Jean-François Chevrier

Öyvind Fahlström

L’œuvre d’Öyvind Fahlström (1928-1976), multiforme et ambitieuse, à la fois intime et spectaculaire, associe un lyrisme minutieux aux grandes formes de l’histoire de l’art, nourries par l’information et l’imagerie des médias, par l’exubérance des arts populaires, underground et commerciaux, bande dessinée, science-fiction, etc. Elle constitue peut-être le dernier massif encore méconnu de l’art des années 60 et 70, alors que les autres artistes d’importance égale qui ont marqué cette époque déjà légendaire ont fait l’objet ces dernières années de multiples études et présentations documentées.

Fahlström n’est pas inconnu mais sous-estimé et surtout mal situé, trop souvent défini comme un représentant ou un précurseur excentrique du pop art européen américanisé, comme une figure des Sixties. Il fallait replacer son parcours artistique et intellectuel dans une histoire plus longue, qui intègre l’après-guerre et les années 1950, et dans une géographie plus ouverte, celle-là même qui apparaît dans ses nombreuses peintures et variations cartographiques. L’exposition reconstitue une histoire singulière, individuelle, qui procède de déplacements géopoétiques et politiques, entre deux continents (l’Europe et l’Amérique) et sur la carte du monde toute entière.

Suédois, né au Brésil, le peintre Fahlström fut aussi et d’abord un poète, polyglotte, qui concevait la pratique des arts visuels comme une activité linguistique, une manipulation et concrétisation du langage, poussé parfois jusqu’au monstrueux, à travers la diversité des langues instituées et imaginaires.
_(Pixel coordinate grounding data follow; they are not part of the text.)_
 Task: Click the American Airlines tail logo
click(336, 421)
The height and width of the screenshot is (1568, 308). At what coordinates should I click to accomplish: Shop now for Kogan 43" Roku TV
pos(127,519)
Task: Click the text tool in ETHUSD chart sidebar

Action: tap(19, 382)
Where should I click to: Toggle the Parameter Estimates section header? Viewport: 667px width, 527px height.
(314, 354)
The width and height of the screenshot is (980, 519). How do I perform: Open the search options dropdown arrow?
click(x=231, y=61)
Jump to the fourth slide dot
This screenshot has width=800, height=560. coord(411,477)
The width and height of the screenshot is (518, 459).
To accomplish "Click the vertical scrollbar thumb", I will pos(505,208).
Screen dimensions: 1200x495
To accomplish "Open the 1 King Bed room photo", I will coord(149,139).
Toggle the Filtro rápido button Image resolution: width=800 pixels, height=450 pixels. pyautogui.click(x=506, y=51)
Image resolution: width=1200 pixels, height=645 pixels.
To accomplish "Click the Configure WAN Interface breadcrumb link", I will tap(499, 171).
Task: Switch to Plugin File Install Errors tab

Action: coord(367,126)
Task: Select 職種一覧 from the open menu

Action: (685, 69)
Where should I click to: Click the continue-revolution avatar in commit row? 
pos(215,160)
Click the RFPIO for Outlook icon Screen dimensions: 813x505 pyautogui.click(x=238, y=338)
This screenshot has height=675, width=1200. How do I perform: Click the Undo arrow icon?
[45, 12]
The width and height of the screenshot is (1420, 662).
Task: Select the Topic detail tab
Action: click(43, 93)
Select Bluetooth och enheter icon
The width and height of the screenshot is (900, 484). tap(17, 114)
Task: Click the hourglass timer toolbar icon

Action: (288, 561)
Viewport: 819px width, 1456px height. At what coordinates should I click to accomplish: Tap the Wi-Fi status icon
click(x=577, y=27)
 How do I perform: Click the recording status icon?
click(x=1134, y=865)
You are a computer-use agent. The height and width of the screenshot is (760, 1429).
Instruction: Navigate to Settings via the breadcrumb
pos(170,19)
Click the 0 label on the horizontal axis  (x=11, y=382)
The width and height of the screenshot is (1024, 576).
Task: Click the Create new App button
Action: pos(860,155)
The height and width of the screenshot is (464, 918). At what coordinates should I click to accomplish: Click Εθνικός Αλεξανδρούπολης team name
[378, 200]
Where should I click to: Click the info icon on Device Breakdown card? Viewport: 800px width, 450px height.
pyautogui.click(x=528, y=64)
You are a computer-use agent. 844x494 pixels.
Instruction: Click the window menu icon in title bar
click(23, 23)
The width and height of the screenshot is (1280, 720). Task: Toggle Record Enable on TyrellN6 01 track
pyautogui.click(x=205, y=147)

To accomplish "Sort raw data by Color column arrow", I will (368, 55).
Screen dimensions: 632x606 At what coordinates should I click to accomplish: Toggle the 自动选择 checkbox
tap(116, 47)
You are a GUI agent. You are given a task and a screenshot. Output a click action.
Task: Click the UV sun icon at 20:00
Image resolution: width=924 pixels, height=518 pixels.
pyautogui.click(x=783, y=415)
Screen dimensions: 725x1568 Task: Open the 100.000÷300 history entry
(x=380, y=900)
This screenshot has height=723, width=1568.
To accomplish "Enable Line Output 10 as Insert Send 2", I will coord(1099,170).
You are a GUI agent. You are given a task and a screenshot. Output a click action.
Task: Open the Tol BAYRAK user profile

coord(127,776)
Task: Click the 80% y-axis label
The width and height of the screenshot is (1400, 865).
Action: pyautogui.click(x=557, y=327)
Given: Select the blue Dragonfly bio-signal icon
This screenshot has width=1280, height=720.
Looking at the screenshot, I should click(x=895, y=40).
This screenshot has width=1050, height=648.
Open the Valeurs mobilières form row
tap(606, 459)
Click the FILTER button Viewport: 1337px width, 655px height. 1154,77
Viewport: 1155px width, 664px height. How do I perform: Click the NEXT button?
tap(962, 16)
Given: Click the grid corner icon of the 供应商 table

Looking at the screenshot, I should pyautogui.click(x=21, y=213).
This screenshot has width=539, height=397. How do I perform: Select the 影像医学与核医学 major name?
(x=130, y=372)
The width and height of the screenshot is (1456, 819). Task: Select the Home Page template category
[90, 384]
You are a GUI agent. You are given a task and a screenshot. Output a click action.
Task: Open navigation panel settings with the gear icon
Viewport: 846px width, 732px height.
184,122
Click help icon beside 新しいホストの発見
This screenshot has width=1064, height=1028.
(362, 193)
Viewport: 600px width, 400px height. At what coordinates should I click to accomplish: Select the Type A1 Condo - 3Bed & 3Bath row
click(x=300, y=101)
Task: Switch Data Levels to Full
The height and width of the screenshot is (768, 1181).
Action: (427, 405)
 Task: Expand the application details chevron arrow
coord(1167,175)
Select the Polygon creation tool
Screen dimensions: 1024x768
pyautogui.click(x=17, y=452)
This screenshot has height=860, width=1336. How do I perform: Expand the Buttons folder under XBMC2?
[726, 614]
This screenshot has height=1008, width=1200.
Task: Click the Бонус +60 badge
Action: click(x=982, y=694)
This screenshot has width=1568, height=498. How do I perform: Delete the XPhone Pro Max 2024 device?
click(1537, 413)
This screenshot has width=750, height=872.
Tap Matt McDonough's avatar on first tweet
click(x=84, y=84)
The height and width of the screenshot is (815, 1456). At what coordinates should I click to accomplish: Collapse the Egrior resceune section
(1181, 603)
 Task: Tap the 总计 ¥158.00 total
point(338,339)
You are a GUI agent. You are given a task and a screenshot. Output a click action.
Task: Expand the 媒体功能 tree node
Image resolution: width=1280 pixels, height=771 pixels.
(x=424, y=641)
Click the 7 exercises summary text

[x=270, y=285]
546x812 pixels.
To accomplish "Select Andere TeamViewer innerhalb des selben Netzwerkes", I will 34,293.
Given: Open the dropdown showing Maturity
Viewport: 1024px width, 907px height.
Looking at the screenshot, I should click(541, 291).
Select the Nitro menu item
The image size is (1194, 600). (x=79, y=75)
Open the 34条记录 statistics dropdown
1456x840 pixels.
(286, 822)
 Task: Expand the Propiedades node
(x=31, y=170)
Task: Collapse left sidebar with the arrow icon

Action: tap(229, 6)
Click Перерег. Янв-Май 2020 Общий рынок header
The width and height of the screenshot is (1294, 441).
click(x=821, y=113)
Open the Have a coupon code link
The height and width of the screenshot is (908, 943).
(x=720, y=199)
Il vécut au Brésil, dans sa première enfance, puis en Suède, mais aussi en France, dont il aborda la culture vivante par le surréalisme, en Italie, patrie du bel canto, et aux États-Unis, à l’époque où les mouvements issus de la lutte contre la ségrégation raciale étaient stimulés par la contestation de la guerre du Viêt-Nam.

Depuis Opera (1952-53), jusqu’aux grandes peintures testamentaires (Night Music, 1975-76), en passant par les installations monumentales (Garden - A World Model, 1973), des œuvres clés jalonnent une tentative d’élargissement de l’art, inspirée du modèle ancien de l’opéra, qui passe par la performance, la musique, le cinéma, l’activisme politique. À la concrétisation du langage poétique s’ajoute une théâtralisation des arts visuels.

Fahlström s’adresse à un spectateur-lecteur qui puisse suivre et déchiffrer des enchevêtrements de signes et de figures. Il s’adresse aussi à un public complice de citoyens, interprètes et manipulateurs du monde, qui participe à ses jeux d’exorcisme et ses essais de liberté.